### Task instructions
Nothing except the pictures should be left out when you reproduce the listing exactly.

### Extracted information
◆ ◆ ◆ ◆

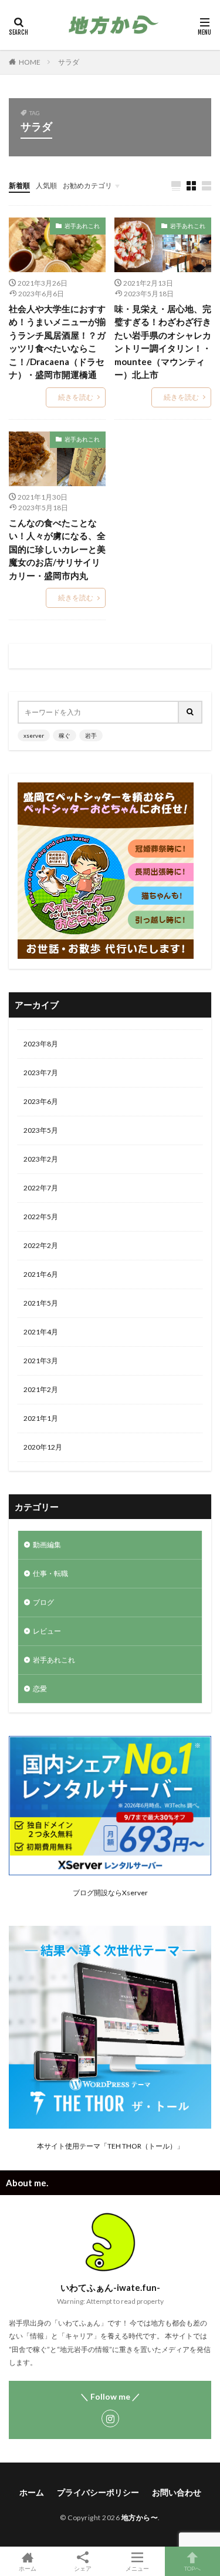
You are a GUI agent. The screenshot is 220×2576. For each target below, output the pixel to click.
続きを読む (75, 397)
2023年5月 (40, 1130)
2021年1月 (40, 1418)
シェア (83, 2568)
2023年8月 (40, 1043)
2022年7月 (40, 1187)
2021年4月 (40, 1331)
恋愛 (40, 1688)
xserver (33, 735)
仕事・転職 (50, 1573)
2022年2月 (40, 1245)
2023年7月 (40, 1072)
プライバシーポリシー (98, 2492)
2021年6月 (40, 1274)
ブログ (43, 1602)
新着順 (19, 185)
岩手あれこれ (82, 225)
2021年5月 (40, 1303)
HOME (29, 62)
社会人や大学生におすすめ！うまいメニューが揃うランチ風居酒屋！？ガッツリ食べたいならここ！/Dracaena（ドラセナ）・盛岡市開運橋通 (57, 341)
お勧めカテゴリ (87, 185)
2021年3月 (40, 1360)
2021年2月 (40, 1389)
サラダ (68, 62)
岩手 (91, 735)
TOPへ (192, 2568)
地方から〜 (139, 2517)
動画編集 (47, 1544)
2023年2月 (40, 1159)
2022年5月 (40, 1216)
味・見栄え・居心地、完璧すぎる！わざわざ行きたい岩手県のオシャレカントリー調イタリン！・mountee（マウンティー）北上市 (162, 341)
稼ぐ (64, 735)
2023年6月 (40, 1101)
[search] (190, 712)
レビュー (47, 1631)
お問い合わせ (176, 2492)
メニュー (137, 2568)
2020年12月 (42, 1447)
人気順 (46, 185)
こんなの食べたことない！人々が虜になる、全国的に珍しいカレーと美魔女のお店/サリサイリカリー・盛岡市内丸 (57, 549)
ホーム (31, 2492)
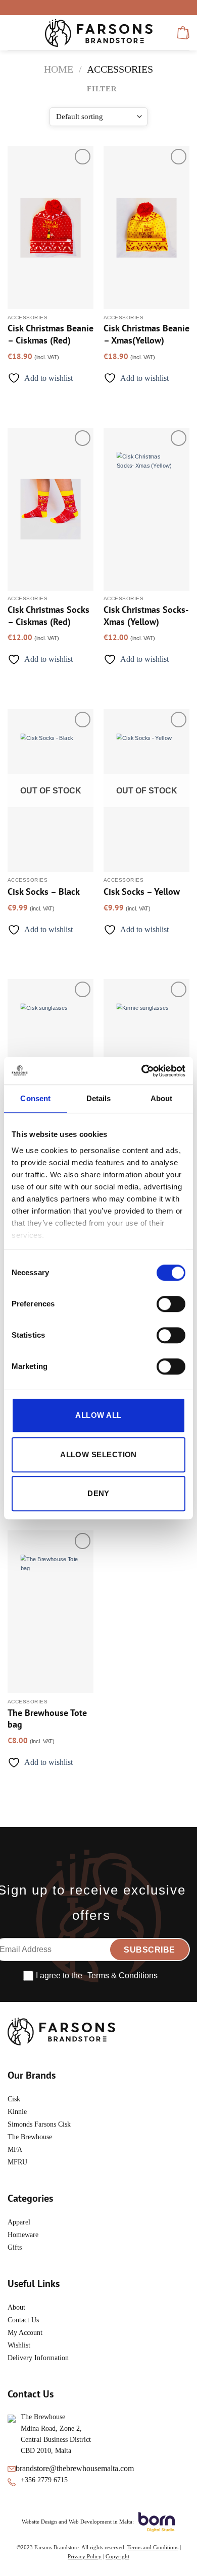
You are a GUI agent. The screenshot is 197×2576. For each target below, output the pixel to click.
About (16, 2307)
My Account (25, 2332)
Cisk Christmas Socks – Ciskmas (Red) (48, 615)
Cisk (14, 2099)
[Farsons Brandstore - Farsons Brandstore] (99, 33)
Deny (98, 1493)
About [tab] (162, 1098)
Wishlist (19, 2345)
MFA (16, 2149)
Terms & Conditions (122, 1975)
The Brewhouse (30, 2137)
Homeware (23, 2235)
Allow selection (98, 1454)
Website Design (39, 2521)
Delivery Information (38, 2358)
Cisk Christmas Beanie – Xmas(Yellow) (146, 334)
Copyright (117, 2556)
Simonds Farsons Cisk (39, 2124)
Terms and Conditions (152, 2547)
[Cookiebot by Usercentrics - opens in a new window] (141, 1070)
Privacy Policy (85, 2556)
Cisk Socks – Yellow (142, 891)
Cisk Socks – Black (44, 891)
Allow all (98, 1415)
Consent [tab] (35, 1098)
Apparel (19, 2222)
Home (58, 69)
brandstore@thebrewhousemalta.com (75, 2468)
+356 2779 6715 (44, 2480)
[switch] (171, 1304)
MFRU (18, 2162)
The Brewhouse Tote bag (47, 1718)
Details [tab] (98, 1098)
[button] (14, 32)
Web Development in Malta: (101, 2521)
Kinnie (17, 2111)
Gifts (15, 2247)
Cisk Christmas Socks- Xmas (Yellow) (146, 615)
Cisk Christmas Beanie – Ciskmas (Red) (50, 334)
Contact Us (23, 2320)
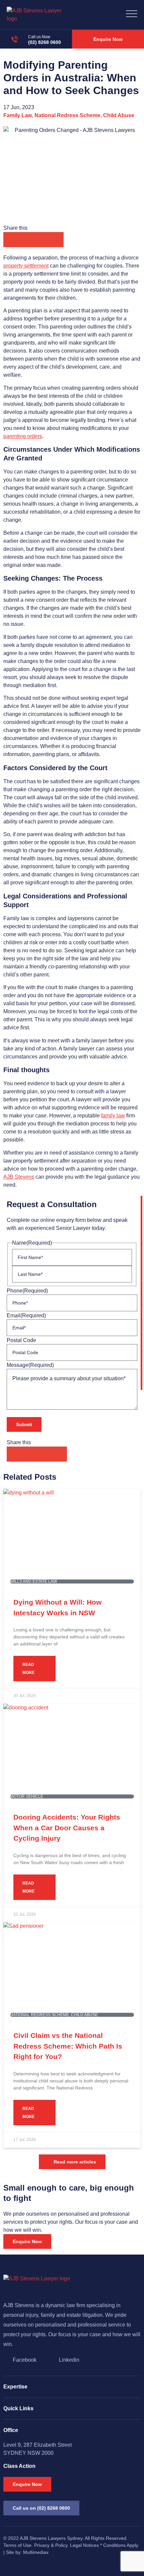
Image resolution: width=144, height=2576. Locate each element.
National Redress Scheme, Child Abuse (84, 115)
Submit (24, 1424)
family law (113, 1115)
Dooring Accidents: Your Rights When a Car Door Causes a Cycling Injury (66, 1827)
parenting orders (22, 436)
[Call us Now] (14, 39)
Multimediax (36, 2552)
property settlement (26, 266)
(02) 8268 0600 (44, 42)
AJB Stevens (18, 1177)
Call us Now (39, 36)
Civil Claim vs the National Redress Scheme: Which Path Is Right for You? (67, 2046)
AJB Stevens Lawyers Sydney (51, 2538)
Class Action (19, 2466)
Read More (28, 1668)
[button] (10, 239)
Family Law (17, 115)
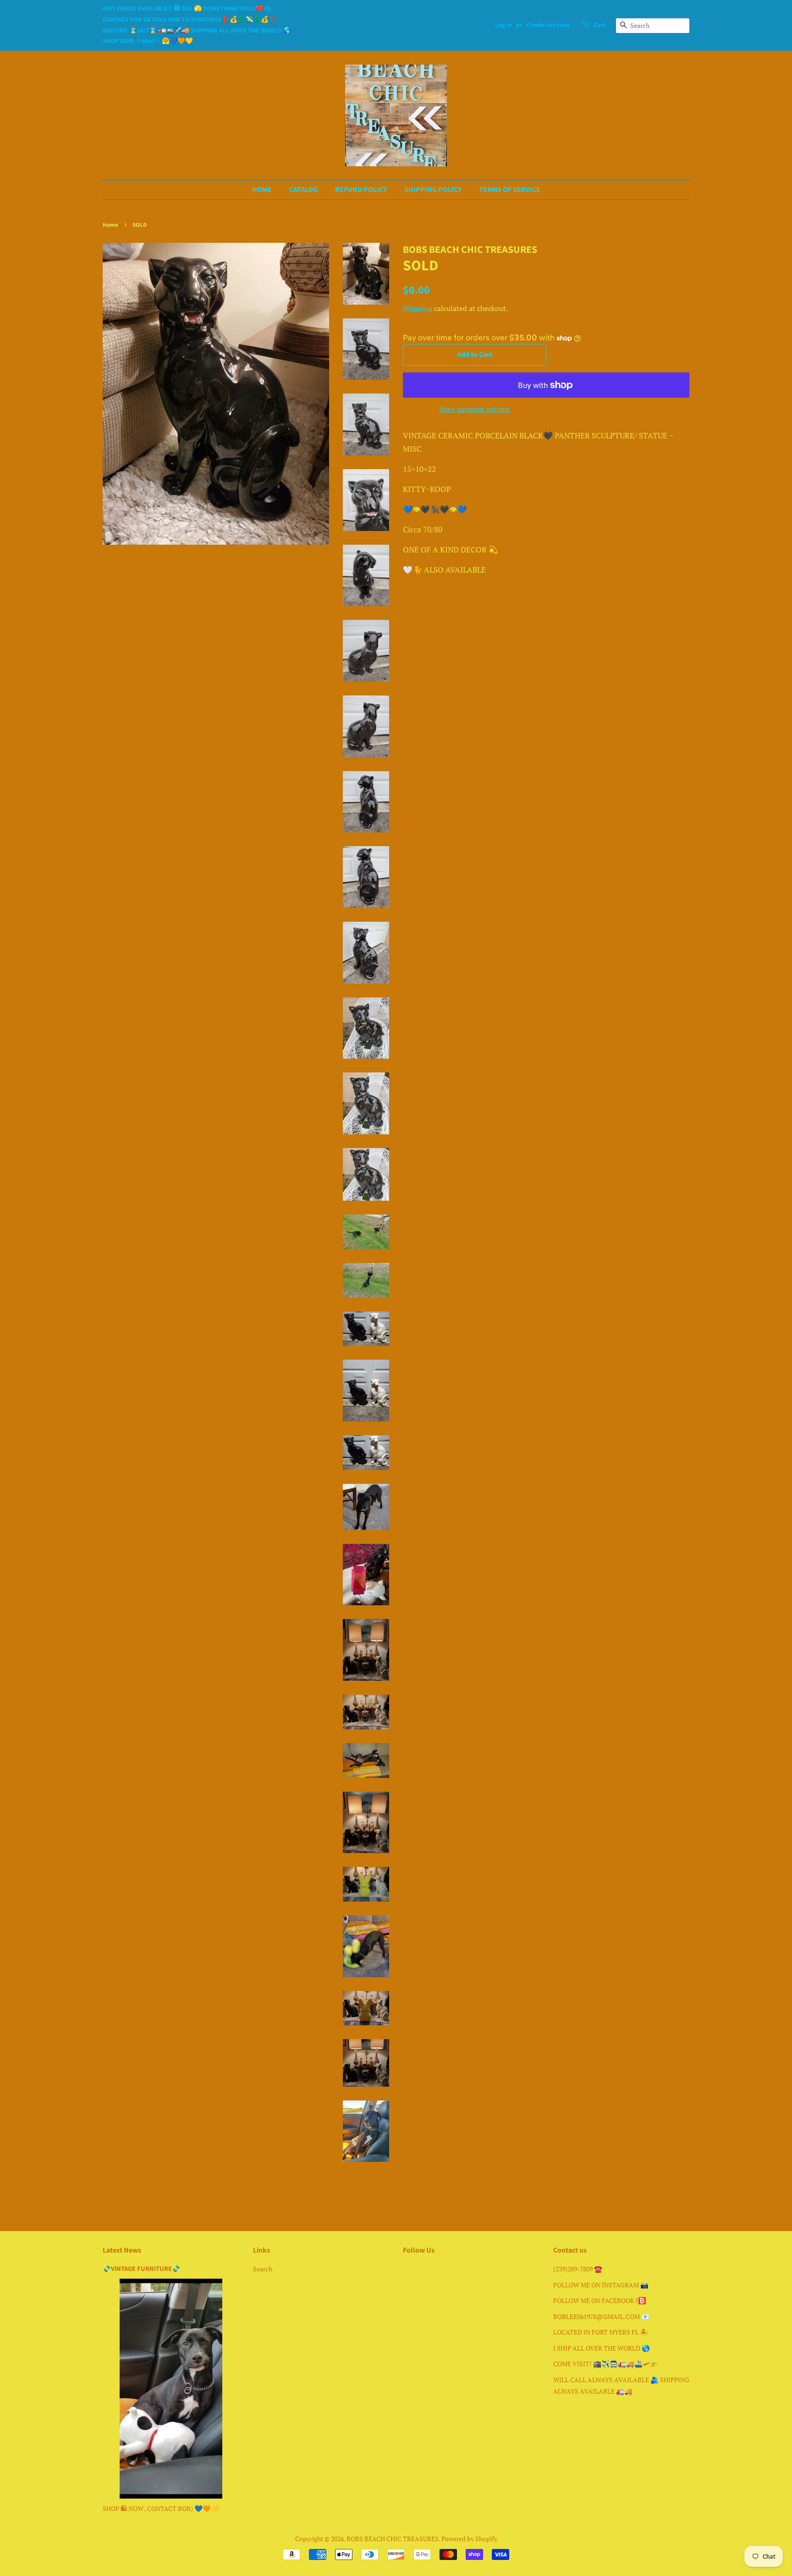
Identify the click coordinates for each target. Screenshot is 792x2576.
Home (110, 225)
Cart (599, 25)
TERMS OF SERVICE (509, 190)
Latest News (122, 2250)
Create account (548, 25)
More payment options (474, 409)
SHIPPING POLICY (433, 190)
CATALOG (303, 190)
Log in (503, 25)
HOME (262, 190)
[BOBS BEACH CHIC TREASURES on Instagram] (425, 2270)
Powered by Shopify (469, 2538)
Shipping (417, 308)
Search (262, 2268)
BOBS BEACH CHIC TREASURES (392, 2538)
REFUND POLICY (361, 190)
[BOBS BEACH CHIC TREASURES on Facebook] (408, 2270)
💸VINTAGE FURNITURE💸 (141, 2269)
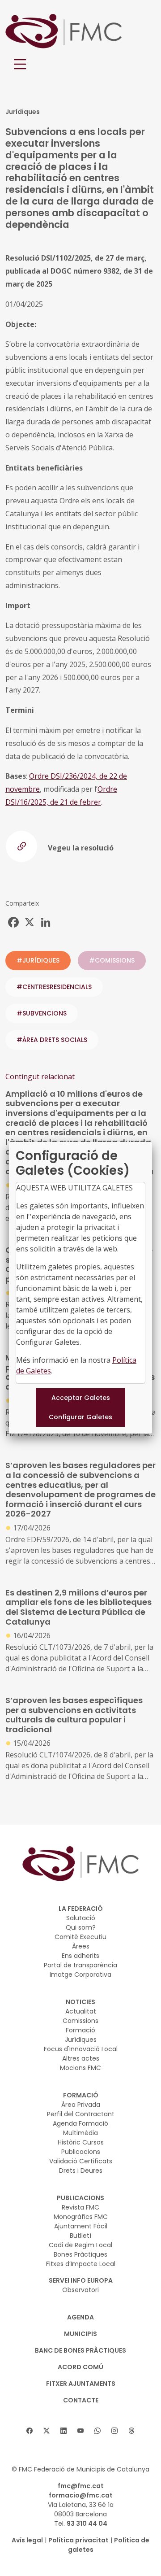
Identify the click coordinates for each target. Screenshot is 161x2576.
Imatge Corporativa (80, 1974)
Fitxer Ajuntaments (80, 2383)
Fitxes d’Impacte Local (80, 2263)
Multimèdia (80, 2132)
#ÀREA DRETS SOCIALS (52, 1039)
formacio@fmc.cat (81, 2495)
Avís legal (27, 2540)
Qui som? (81, 1927)
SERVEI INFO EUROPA (81, 2280)
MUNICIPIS (80, 2333)
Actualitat (80, 2011)
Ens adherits (80, 1955)
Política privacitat (78, 2540)
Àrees (80, 1946)
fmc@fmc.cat (81, 2485)
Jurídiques (81, 2039)
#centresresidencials (54, 986)
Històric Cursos (81, 2142)
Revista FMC (80, 2207)
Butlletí (80, 2235)
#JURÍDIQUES (38, 960)
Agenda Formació (80, 2123)
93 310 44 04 (87, 2523)
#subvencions (42, 1013)
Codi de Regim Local (80, 2244)
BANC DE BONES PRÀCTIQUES (80, 2350)
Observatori (80, 2289)
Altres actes (80, 2058)
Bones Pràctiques (80, 2254)
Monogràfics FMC (81, 2216)
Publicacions (80, 2151)
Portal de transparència (80, 1965)
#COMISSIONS (112, 960)
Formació (80, 2030)
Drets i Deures (80, 2170)
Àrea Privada (80, 2104)
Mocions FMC (80, 2067)
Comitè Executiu (80, 1936)
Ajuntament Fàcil (80, 2226)
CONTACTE (80, 2400)
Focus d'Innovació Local (81, 2048)
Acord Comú (80, 2366)
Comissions (80, 2020)
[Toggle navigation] (20, 64)
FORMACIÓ (80, 2095)
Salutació (80, 1917)
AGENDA (80, 2317)
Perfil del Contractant (80, 2114)
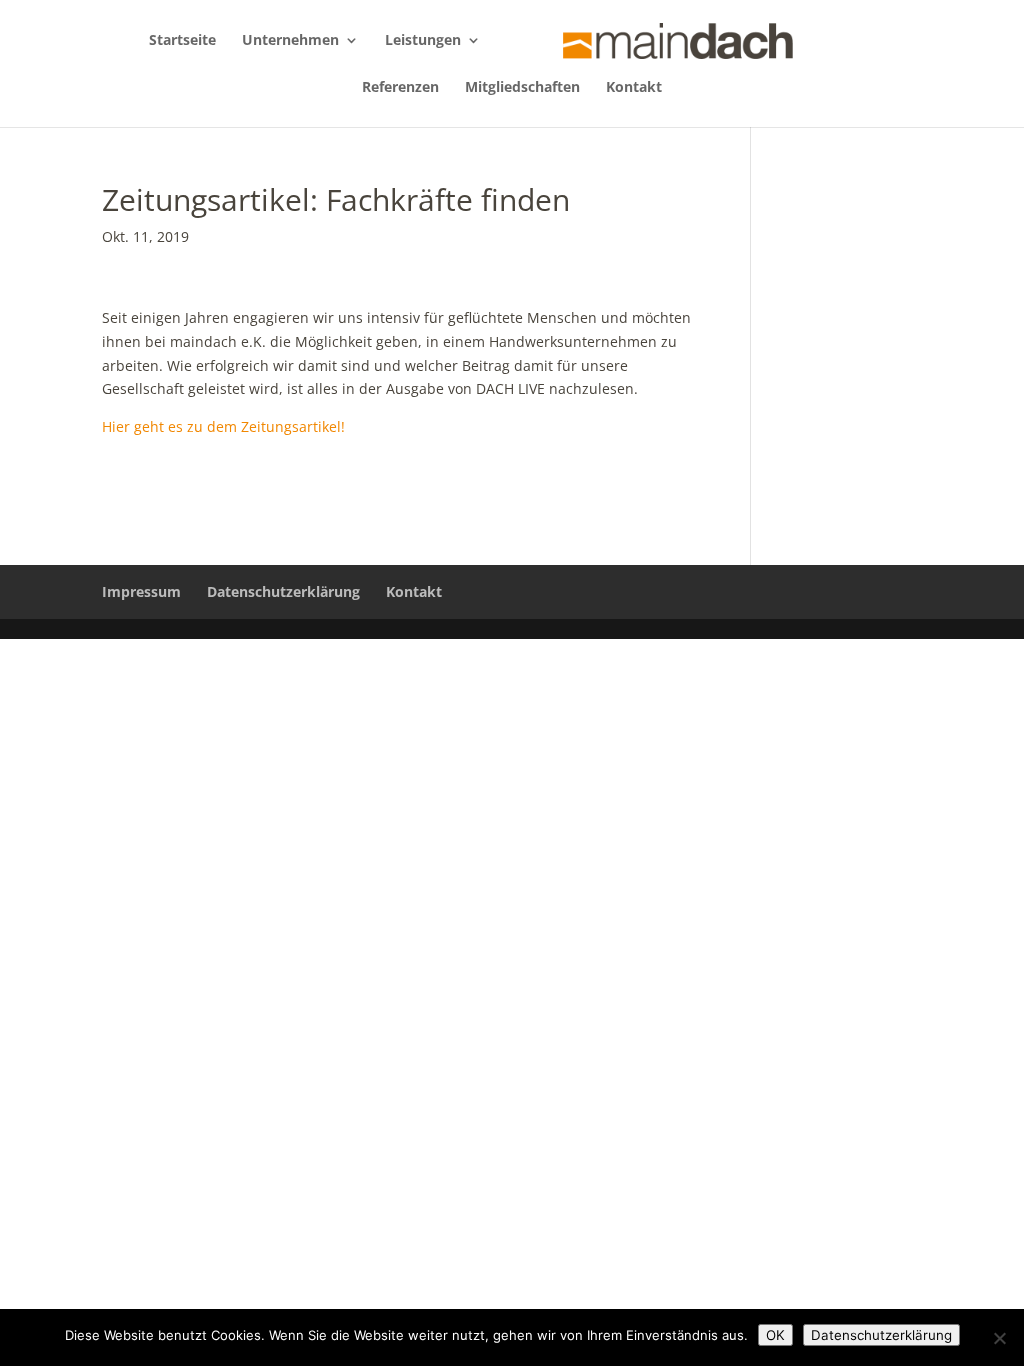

◆ ◆ ◆ ◆

### Response to this task
You are a GUI agent. The screenshot is 220×2576. For each target below, output the pixel to click.
続きを読む (75, 397)
2023年5月 (40, 1130)
2021年1月 (40, 1418)
シェア (83, 2568)
2023年8月 (40, 1043)
2022年7月 (40, 1187)
2021年4月 (40, 1331)
恋愛 (40, 1688)
xserver (33, 735)
仕事・転職 (50, 1573)
2022年2月 (40, 1245)
2023年7月 (40, 1072)
プライバシーポリシー (98, 2492)
2021年6月 (40, 1274)
ブログ (43, 1602)
新着順 (19, 185)
岩手あれこれ (82, 225)
2021年5月 (40, 1303)
HOME (29, 62)
社会人や大学生におすすめ！うまいメニューが揃うランチ風居酒屋！？ガッツリ食べたいならここ！/Dracaena（ドラセナ）・盛岡市開運橋通 (57, 341)
お勧めカテゴリ (87, 185)
2021年3月 (40, 1360)
2021年2月 (40, 1389)
サラダ (68, 62)
岩手 (91, 735)
TOPへ (192, 2568)
地方から〜 (139, 2517)
動画編集 (47, 1544)
2023年2月 (40, 1159)
2022年5月 (40, 1216)
味・見栄え・居心地、完璧すぎる！わざわざ行きたい岩手県のオシャレカントリー調イタリン！・mountee（マウンティー）北上市 (162, 341)
稼ぐ (64, 735)
2023年6月 (40, 1101)
[search] (190, 712)
レビュー (47, 1631)
お問い合わせ (176, 2492)
メニュー (137, 2568)
2020年12月 (42, 1447)
人気順 (46, 185)
こんなの食べたことない！人々が虜になる、全国的に珍しいカレーと美魔女のお店/サリサイリカリー・盛岡市内丸 (57, 549)
ホーム (31, 2492)
You are a GUI agent. The screenshot is 197×2576. For each target below, output the pixel to click.
About (16, 2307)
My Account (25, 2332)
Cisk Christmas Socks – Ciskmas (Red) (48, 615)
Cisk (14, 2099)
[Farsons Brandstore - Farsons Brandstore] (99, 33)
Deny (98, 1493)
About [tab] (162, 1098)
Wishlist (19, 2345)
MFA (16, 2149)
Terms & Conditions (122, 1975)
The Brewhouse (30, 2137)
Homeware (23, 2235)
Allow selection (98, 1454)
Website Design (39, 2521)
Delivery Information (38, 2358)
Cisk Christmas Beanie – Xmas(Yellow) (146, 334)
Copyright (117, 2556)
Simonds Farsons Cisk (39, 2124)
Terms and Conditions (152, 2547)
[Cookiebot by Usercentrics - opens in a new window] (141, 1070)
Privacy Policy (85, 2556)
Cisk Socks – Yellow (142, 891)
Cisk Socks – Black (44, 891)
Allow all (98, 1415)
Consent [tab] (35, 1098)
Apparel (19, 2222)
Home (58, 69)
brandstore@thebrewhousemalta.com (75, 2468)
+356 2779 6715 (44, 2480)
[switch] (171, 1304)
MFRU (18, 2162)
The Brewhouse Tote bag (47, 1718)
Details [tab] (98, 1098)
[button] (14, 32)
Web Development in Malta: (101, 2521)
Kinnie (17, 2111)
Gifts (15, 2247)
Cisk Christmas Socks- Xmas (Yellow) (146, 615)
Cisk Christmas Beanie – Ciskmas (Red) (50, 334)
Contact Us (23, 2320)
Image resolution: width=144, height=2576. Locate each element.
National Redress Scheme, Child Abuse (84, 115)
Submit (24, 1424)
family law (113, 1115)
Dooring Accidents: Your Rights When a Car Door Causes a Cycling Injury (66, 1827)
parenting orders (22, 436)
[Call us Now] (14, 39)
Multimediax (36, 2552)
property settlement (26, 266)
(02) 8268 0600 (44, 42)
AJB Stevens (18, 1177)
Call us Now (39, 36)
Civil Claim vs the National Redress Scheme: Which Path Is Right for You? (67, 2046)
AJB Stevens Lawyers Sydney (51, 2538)
Class Action (19, 2466)
Read More (28, 1668)
[button] (10, 239)
Family Law (17, 115)
Identify the click coordinates for each target. Screenshot is 792x2576.
Home (110, 225)
Cart (599, 25)
TERMS OF SERVICE (509, 190)
Latest News (122, 2250)
Create account (548, 25)
More payment options (474, 409)
SHIPPING POLICY (433, 190)
CATALOG (303, 190)
Log in (503, 25)
HOME (262, 190)
[BOBS BEACH CHIC TREASURES on Instagram] (425, 2270)
Powered by Shopify (469, 2538)
Shipping (417, 308)
Search (262, 2268)
BOBS BEACH CHIC TREASURES (392, 2538)
REFUND POLICY (361, 190)
[BOBS BEACH CHIC TREASURES on Facebook] (408, 2270)
💸VINTAGE FURNITURE💸 (141, 2269)
Identify the click coordinates for each target. Screenshot is 161x2576.
Imatge Corporativa (80, 1974)
Fitxer Ajuntaments (80, 2383)
Fitxes d’Impacte Local (80, 2263)
Multimèdia (80, 2132)
#ÀREA DRETS SOCIALS (52, 1039)
formacio@fmc.cat (81, 2495)
Avís legal (27, 2540)
Qui som? (81, 1927)
SERVEI INFO EUROPA (81, 2280)
MUNICIPIS (80, 2333)
Actualitat (80, 2011)
Ens adherits (80, 1955)
Política privacitat (78, 2540)
Àrees (80, 1946)
fmc@fmc.cat (81, 2485)
Jurídiques (81, 2039)
#centresresidencials (54, 986)
Històric Cursos (81, 2142)
Revista FMC (80, 2207)
Butlletí (80, 2235)
#JURÍDIQUES (38, 960)
Agenda Formació (80, 2123)
93 310 44 04 (87, 2523)
#subvencions (42, 1013)
Codi de Regim Local (80, 2244)
BANC DE BONES PRÀCTIQUES (80, 2350)
Observatori (80, 2289)
Altres actes (80, 2058)
Bones Pràctiques (80, 2254)
Monogràfics FMC (81, 2216)
Publicacions (80, 2151)
Portal de transparència (80, 1965)
#COMISSIONS (112, 960)
Formació (80, 2030)
Drets i Deures (80, 2170)
Àrea Privada (80, 2104)
Mocions FMC (80, 2067)
Comitè Executiu (80, 1936)
Ajuntament Fàcil (80, 2226)
CONTACTE (80, 2400)
Focus d'Innovació Local (81, 2048)
Acord Comú (80, 2366)
Comissions (80, 2020)
[Toggle navigation] (20, 64)
FORMACIÓ (80, 2095)
Salutació (80, 1917)
AGENDA (80, 2317)
Perfil del Contractant (80, 2114)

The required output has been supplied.